Summary
taking judicial notice of the P&A Agreement
Summary of this case from Boruta v. JPMorgan Chase Bank, N.A.Opinion
No. 11-3173 MMC
08-24-2012
ORDER GRANTING DEFENDANTS'
MOTIONS TO DISMISS
Before the Court is the motion, filed July 12, 2012, by defendant Quality Loan Service Corporation ("Quality Loan") to dismiss plaintiff Martin Eng's ("Eng") Second Amended Complaint ("SAC"). Also before the Court is the motion, filed July 16, 2012, by defendants JPMorgan Chase Bank, N.A. ("JPMorgan") and California Reconveyance Company ("CRC") to dismiss the SAC. No opposition has been filed to either motion. Having read and considered the papers filed in support of the motions, the Court rules as follows.
Pursuant to the Civil Local Rules of this District, Eng's opposition to Quality Loan's motion was due no later than July 29, 2012, and Eng's opposition to JPMorgan's motion was due no later than August 2, 2012. See Civil L.R. 7-3 (providing "[t]he opposition must be filed and served not more than 14 days after the motion was filed"); Fed. R. Civ. P. 6(d) (providing 3 additional days to file where service of motion is made by mail).
By order filed August 21, 2012, the Court deemed the matter appropriate for decision on the moving papers and vacated the hearing scheduled for August 24, 2012.
A. First Cause of Action
The First Cause of Action, titled "Violations of Calif. Civil Code §2932.5," is subject to dismissal because Section 2932.5 "applies only to mortgages that give a power of sale to the creditor, not to deeds of trust which grant a power of sale to the trustee." See Roque v. Suntrust Mortgage, Inc., No. C09-00040 RMW, 2010 WL 546896 at *3 (N.D. Cal. Feb. 10, 2010). Where, as here, the power of sale is contained in the Deed of Trust, the nonjudicial foreclosure statutes, contained in California Civil Code §§ 2924, et seq., apply. See id.
B. Second Cause of Action
The Second Cause of Action, titled "No Evidence of a Loan (Standing)," is subject to dismissal because, as set forth below, JPMorgan and Quality Loan had the right to initiate foreclosure and did not need to produce the note executed by Eng in order to do so.
In the Second Cause of Action, Eng alleges defendants "cannot prove they ever 'loaned' anything of value" (see id. ¶ 70) because defendants have provided "neither the original Note for examination, nor a certified copy" (see id. ¶ 71) and thus "[did] not have standing" to foreclose (see id. ¶ 69).

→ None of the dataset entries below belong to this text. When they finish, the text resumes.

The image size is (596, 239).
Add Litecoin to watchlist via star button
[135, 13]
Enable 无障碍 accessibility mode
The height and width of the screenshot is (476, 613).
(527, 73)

JPMorgan has shown, however, that it purchased all of Washington Mutual's assets, including the loan at issue here, pursuant to a Purchase and Assumption Agreement ("the P&A Agreement"). (See JPMorgan's Request for Judicial Notice (hereinafter "RJN") Ex. 9.) JPMorgan, as Washington Mutual's successor in interest, and Quality Loan as trustee, consequently had the right to initiate foreclosure after Eng defaulted on the loan (see id. Ex 7 (Deed of Trust), Ex. 11 (Notice of Default)) and, contrary to Eng's allegation, JPMorgan and Quality Loan did not need to produce the note in order to do so. See Cal. Civ. Code §§ 2924, et. seq. (authorizing beneficiary of deed of trust, and trustee as beneficiary's agent, to initiate foreclosure); Hafiz v. Greenpoint Mortg. Funding, Inc., 652 F. Supp. 2d 1039, 1043 (N.D. Cal. 2009) (holding "California law does not require possession of the note as a precondition to non-judicial foreclosure under a deed of trust").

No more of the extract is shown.